[PROVIDED INFORMATION]

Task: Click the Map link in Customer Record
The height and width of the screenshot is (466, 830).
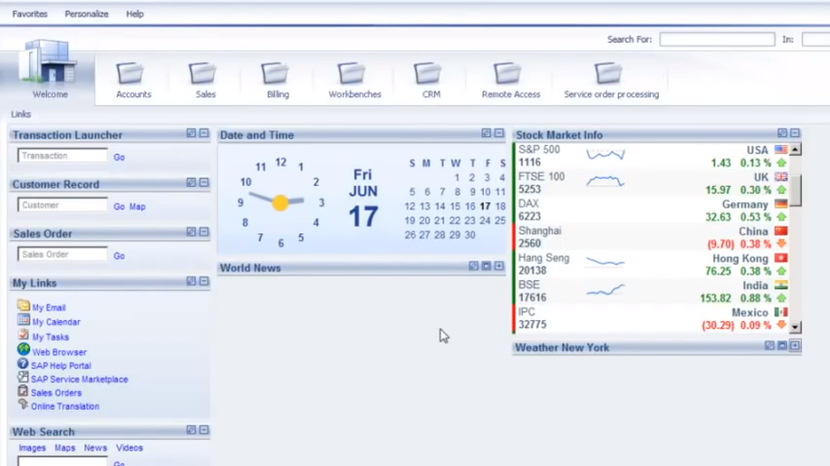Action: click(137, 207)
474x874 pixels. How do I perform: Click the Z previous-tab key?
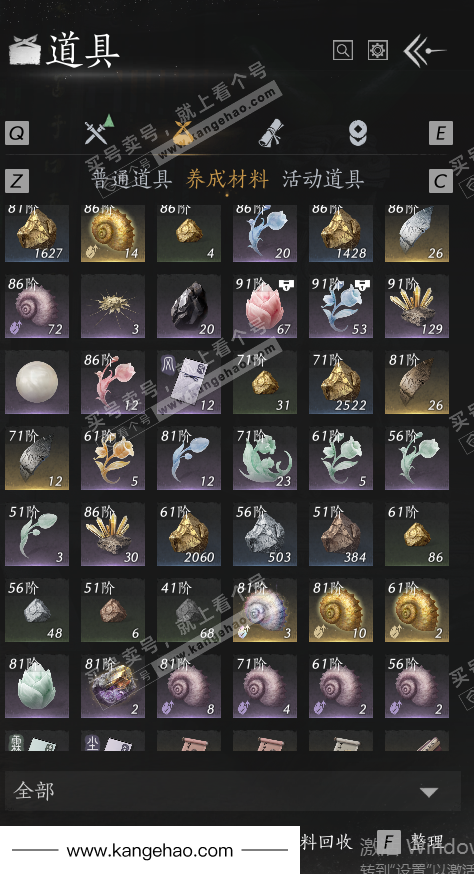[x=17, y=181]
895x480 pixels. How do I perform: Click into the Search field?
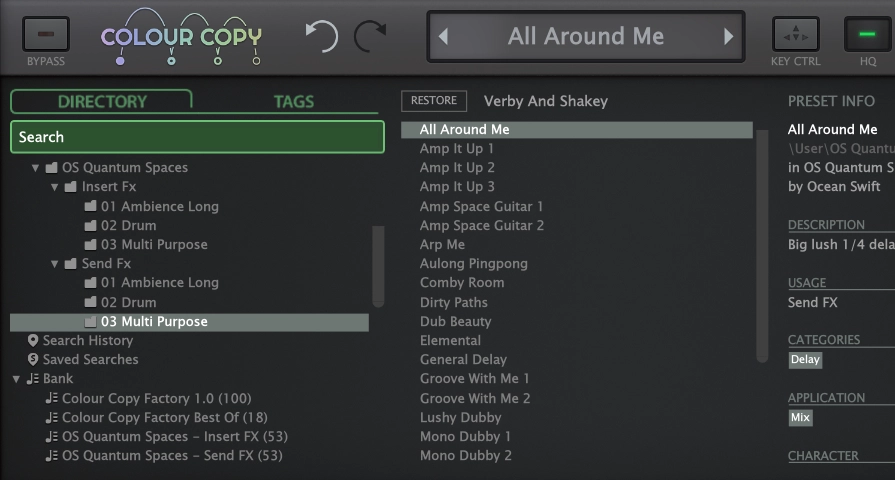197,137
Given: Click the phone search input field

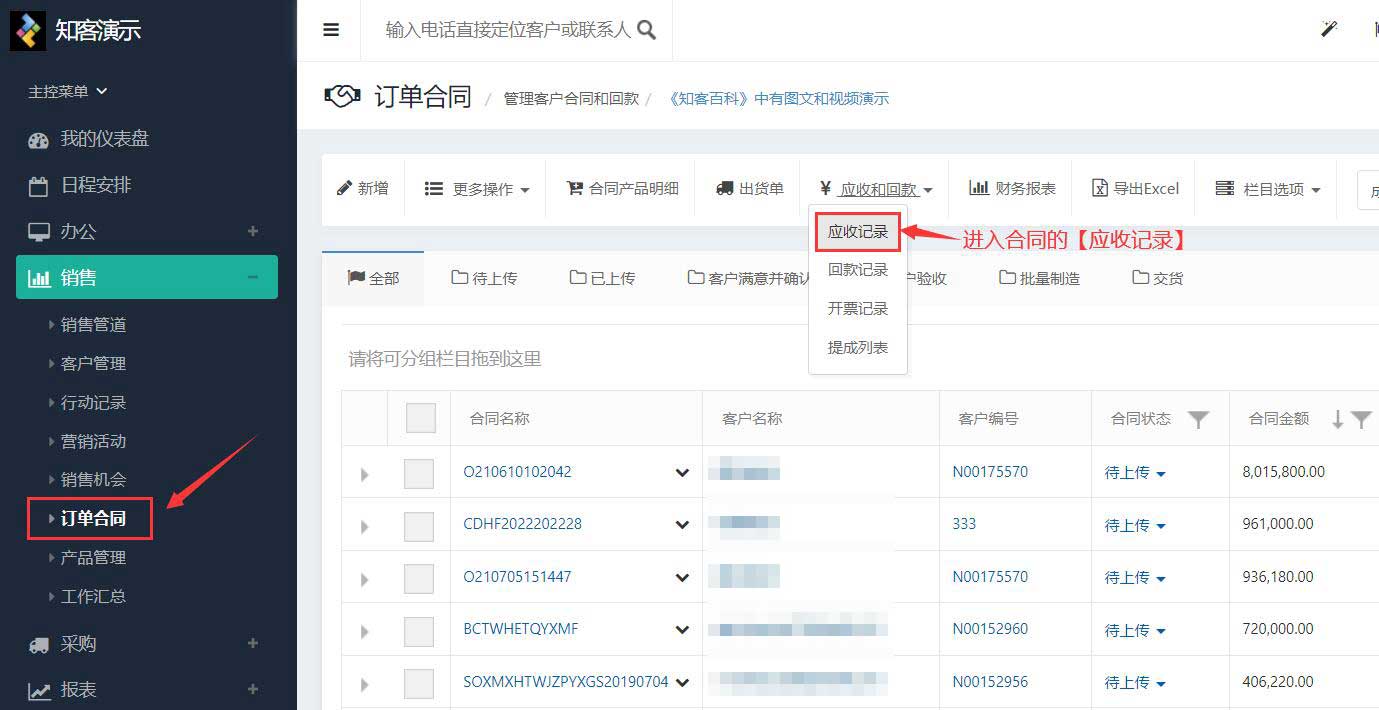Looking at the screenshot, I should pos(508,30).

[/PROVIDED INFORMATION]

▶ _INSTRUCTIONS FOR THE TASK_:
Return the complete material exactly as given, excluding images.

▶ _TASK OUTPUT_:
Task: Click the Map link in Customer Record
The height and width of the screenshot is (466, 830).
Action: click(137, 207)
474x874 pixels. How do I perform: Click the Z previous-tab key?
[x=17, y=181]
895x480 pixels. How do I perform: Click into the Search field?
197,137
Given: Click the phone search input field

Looking at the screenshot, I should pos(508,30).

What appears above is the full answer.